3 thoughts on “John Massey Eats At Albergue 1601 in Macau”

  1. That sounds like a real adventure. All I know about Macao comes from the 1952 film noir of that name, and *SPOILER* did you know that dust from stored wheat can explode. The Portuguese have an interesting legacy in Asia. Unlike the British, Dutch and French they sought to trade, not necessarily to rule so they left a small footprint. It’s interesting that Macao still has a degree of independence. India took over Goa at the first opportunity.

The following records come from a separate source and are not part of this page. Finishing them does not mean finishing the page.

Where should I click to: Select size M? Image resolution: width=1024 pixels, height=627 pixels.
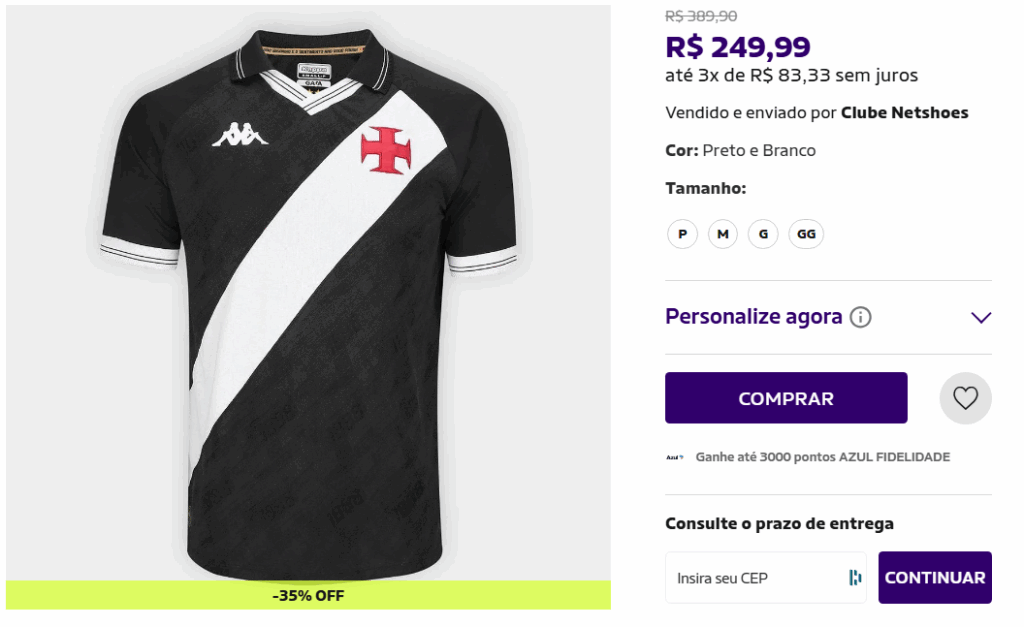click(722, 233)
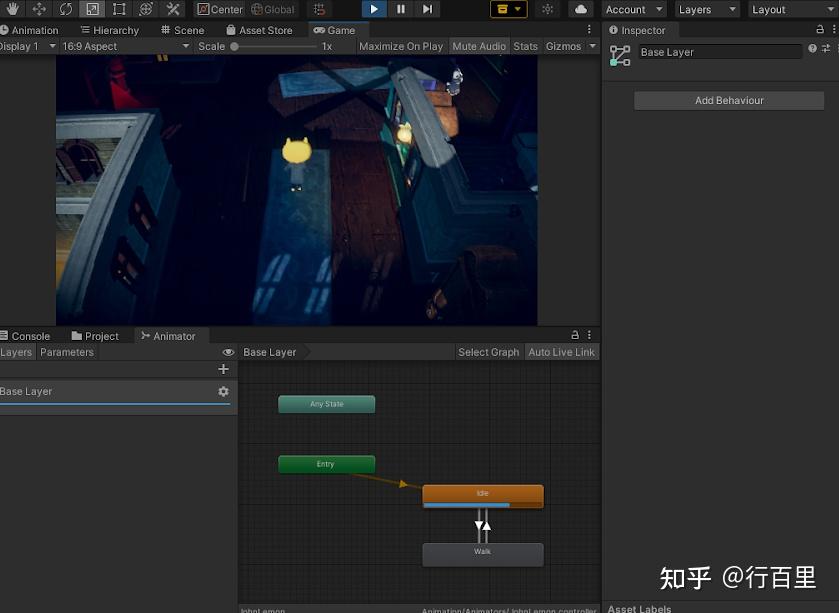Open the custom editor tools icon
Viewport: 839px width, 613px height.
(171, 9)
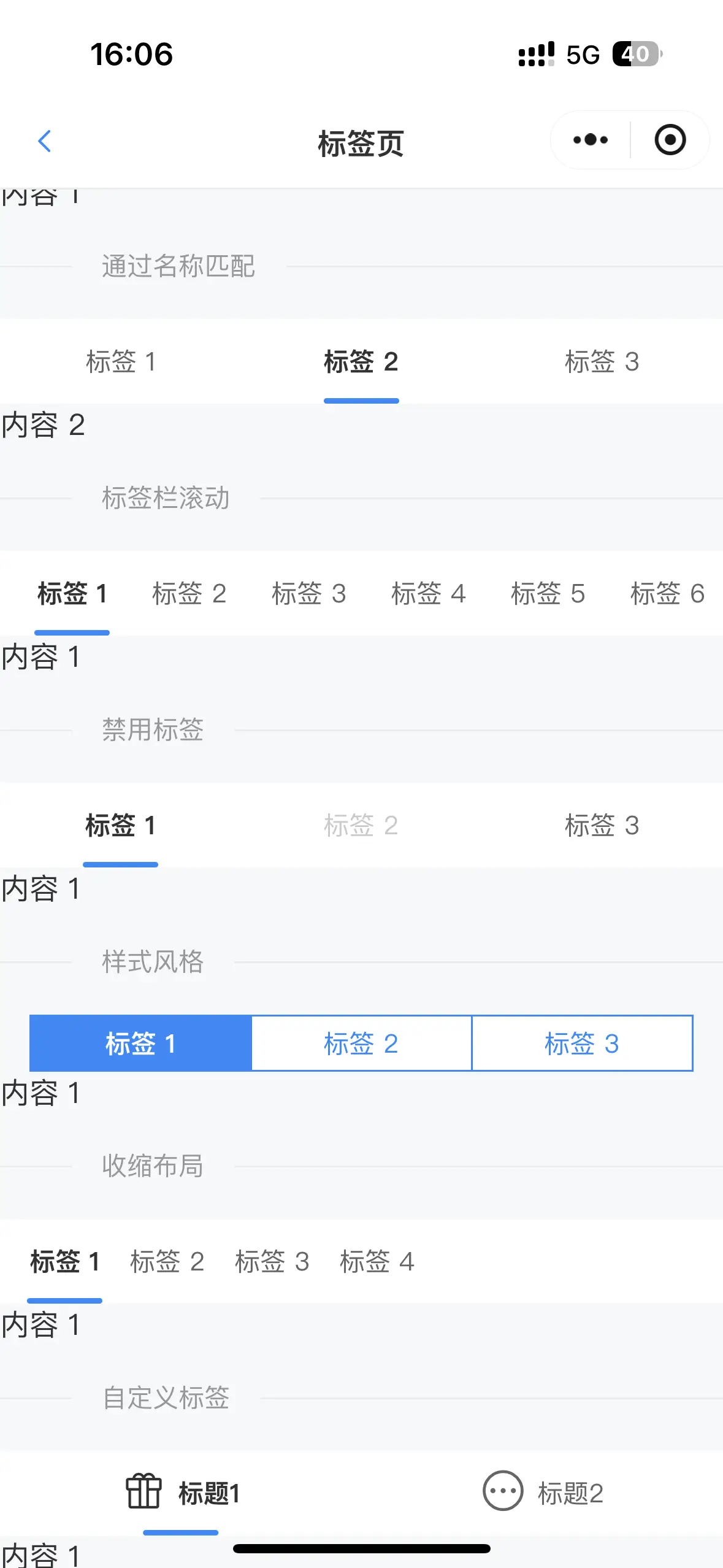Click outlined 标签 2 card-style tab
This screenshot has height=1568, width=723.
coord(361,1043)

    P.S. I’ve had Goan food. It’s quite good. I’ve never even heard of a restaurant serving Macaoan food, at least until now.
    P.P.S. Did you know that chicken vindaloo, usually thought of as an Indian dish, is from the Portuguese for wine and garlic.
    P.P.P.S. Thanks for the story and review.

    Liked by 1 person

  2. My pleasure. For completeness, I did give the wine list a cursory glance, but forgot to mention it. It was fairly short, all of the wines were Portuguese, so a total mystery to me, and I didn’t spot a bottle for less than MOP$ 400. I was born in a place where you can buy a bottle of wine for less than a can of CocaCola, even including Australia’s fairly high alcohol tax, so that seemed pretty steep to me, considering that Macau has no import tax on wine. I presume the young Portuguese chef making a name for himself at Albergue 1601 chose them himself, though, and that they would rate pretty highly with wine afficionados.

    An explanatory note about food in Macau; it falls into three main culinary categories: Portuguese, Cantonese, and Macanese, which is a unique cuisine developed by Macau’s large (by %) mixed population and which is very distinctly different from both of the others. Albergue 1601 is a Portuguese restaurant, not Macanese. Portuguese and Cantonese food is pretty bland; Macanese is fiery, something that is credited at least in part to African slaves, many of whom were granted their freedom on the battlefield in the immediate aftermath of the Battle of Macau in recognition of the courage they displayed in beating off a much large force of Dutch invaders, inflicting high casualties on the Dutch in the process against a small handful of casualties on the Portuguese side. The Africans could probably have killed even more of the Dutch if they had not stopped to loot the bodies of those they had already killed (but hey, they were slaves; they didn’t have anything by way of material possessions, so that behaviour was understandable).

    While the Portuguese in Asia did not seek to establish large Portuguese territories, they were mad keen Catholic missionaries hell bent on converting the heathen Chinese; this is still strongly reflected in place names and heritage buildings in Macau.

    Another oddity about Macau which people might find interesting – it has the highest human life expectancy in the world. Life expectancy in Hong Kong is very high (something which is now becoming a big problem), but in Macau it is even higher; both higher than Japan (where ageing population already is a major problem).

    Yes, coming from a big wheat growing state, I did know about exploding grain silos. They happen. The only thing I know about Vindaloo is that I ate some once and had crippling pains in the guts for three days afterwards from the third degree burns to my digestive system. If you are like me and lack any tolerance at all for very spicy food, it’s probably advisable to steer clear of Macanese food. Yes, I have tried to slowly develop a tolerance for it, and no, it hasn’t worked. My daughter is not similarly afflicted, is well calibrated on my lack of tolerance and has appointed herself as my food taster – if she can just barely detect some spicy heat in a dish, she informs me that it is too hot for me to eat (and is invariably right).